(Stored data entries)
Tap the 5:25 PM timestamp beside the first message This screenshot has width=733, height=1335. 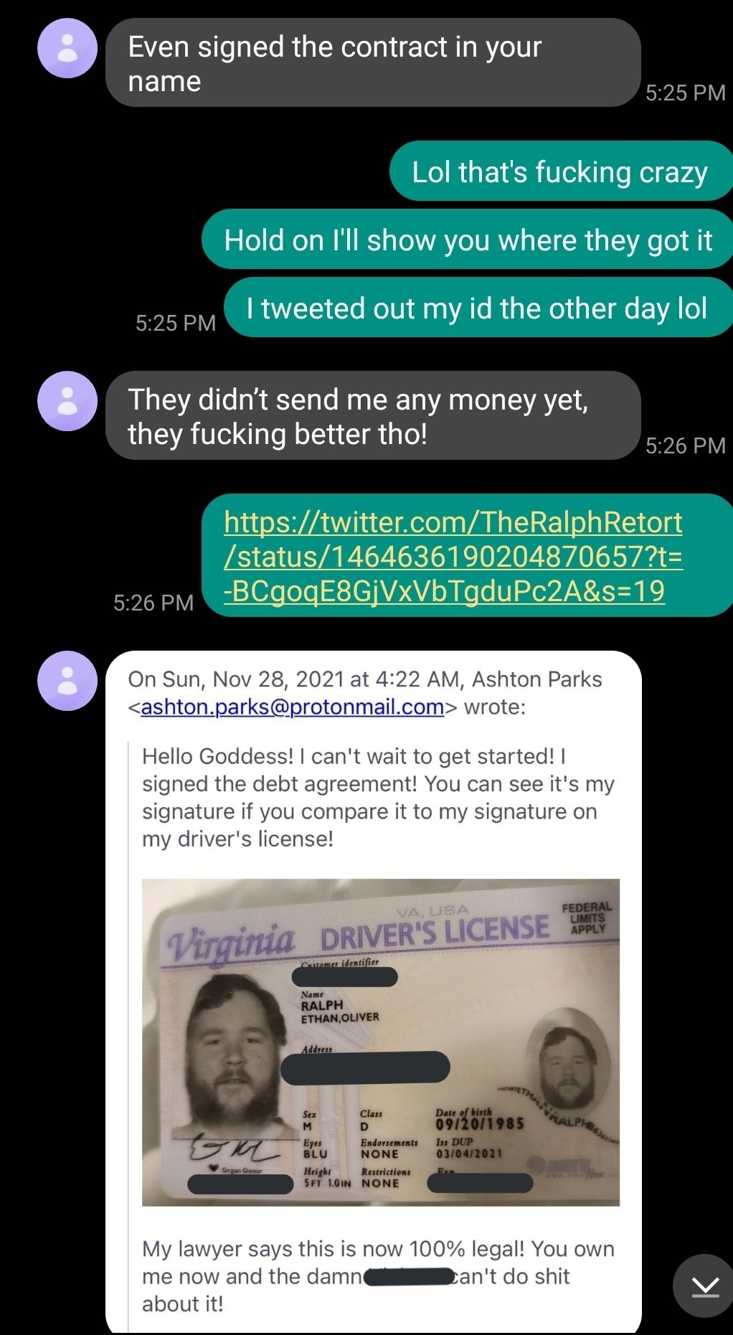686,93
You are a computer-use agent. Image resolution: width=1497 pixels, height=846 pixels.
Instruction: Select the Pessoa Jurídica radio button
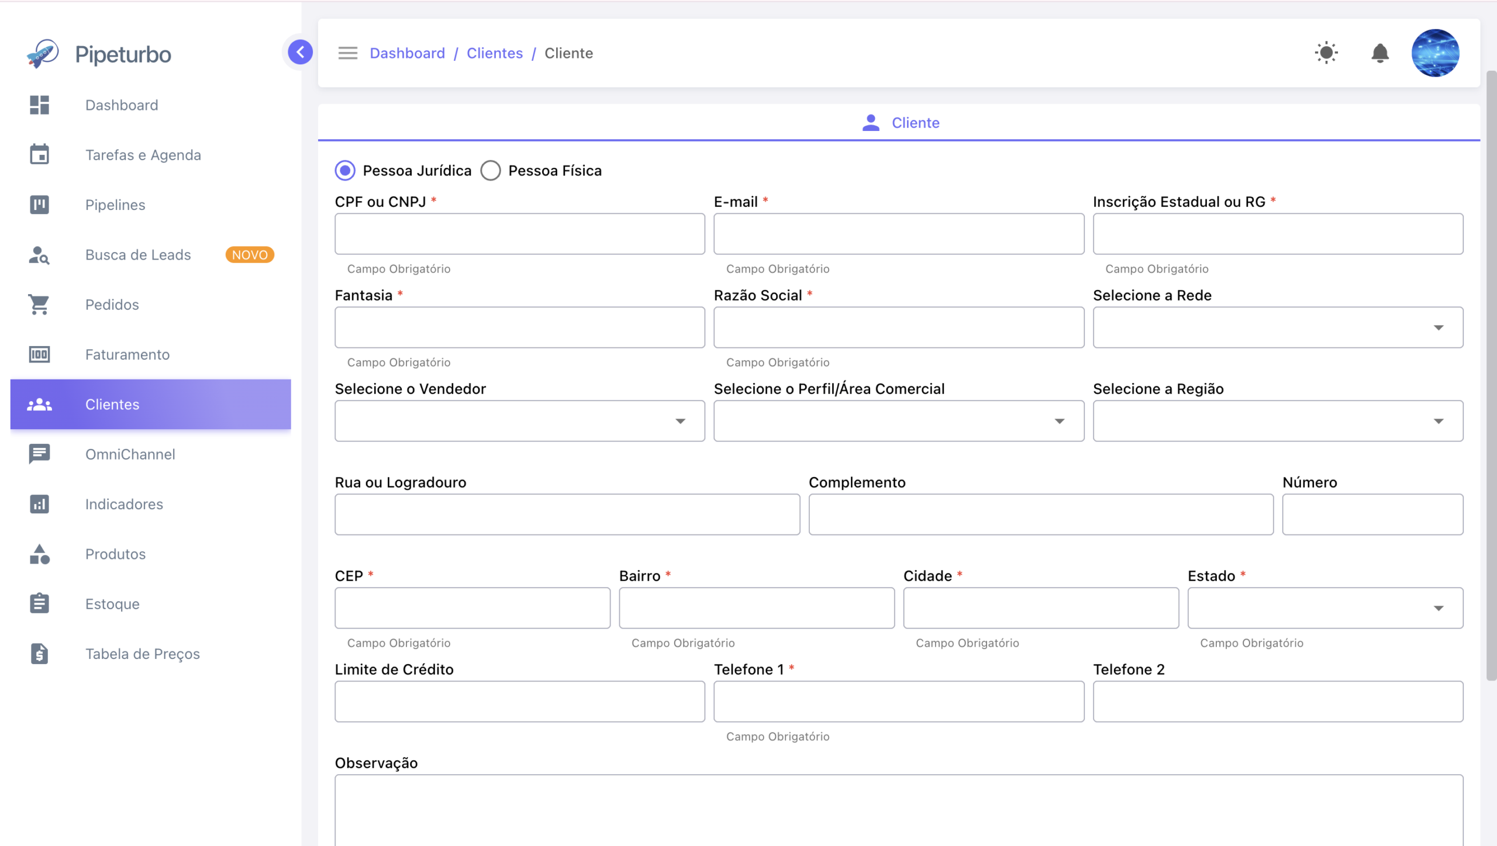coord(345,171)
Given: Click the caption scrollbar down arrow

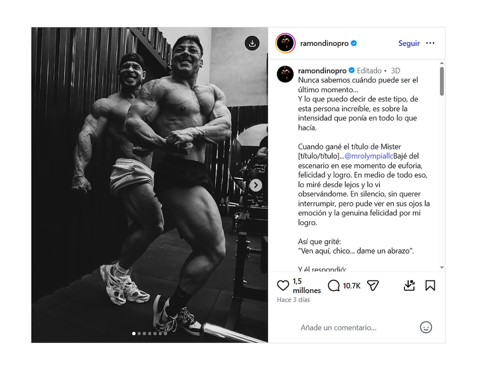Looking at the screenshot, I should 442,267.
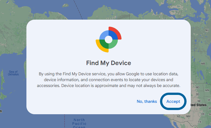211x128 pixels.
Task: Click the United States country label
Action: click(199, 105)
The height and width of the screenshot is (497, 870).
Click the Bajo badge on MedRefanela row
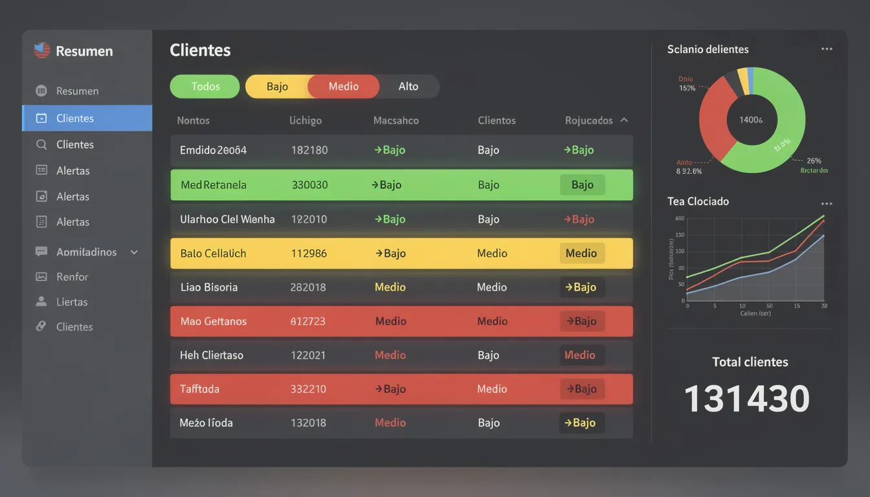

---

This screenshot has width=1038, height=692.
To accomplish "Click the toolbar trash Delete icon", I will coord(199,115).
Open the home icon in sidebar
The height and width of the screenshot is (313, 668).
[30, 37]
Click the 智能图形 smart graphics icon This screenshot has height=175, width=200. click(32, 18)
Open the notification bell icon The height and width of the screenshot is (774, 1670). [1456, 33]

Work required:
Taking the lines above, repeat exactly those from the line that contains "This screenshot has width=1038, height=692." through the line that contains "Click the 智能图形", and both of those lines as well. Include nothing else.

Written response:
This screenshot has width=1038, height=692.
To accomplish "Click the toolbar trash Delete icon", I will coord(199,115).
Open the home icon in sidebar
The height and width of the screenshot is (313, 668).
[30, 37]
Click the 智能图形 smart graphics icon This screenshot has height=175, width=200. click(32, 18)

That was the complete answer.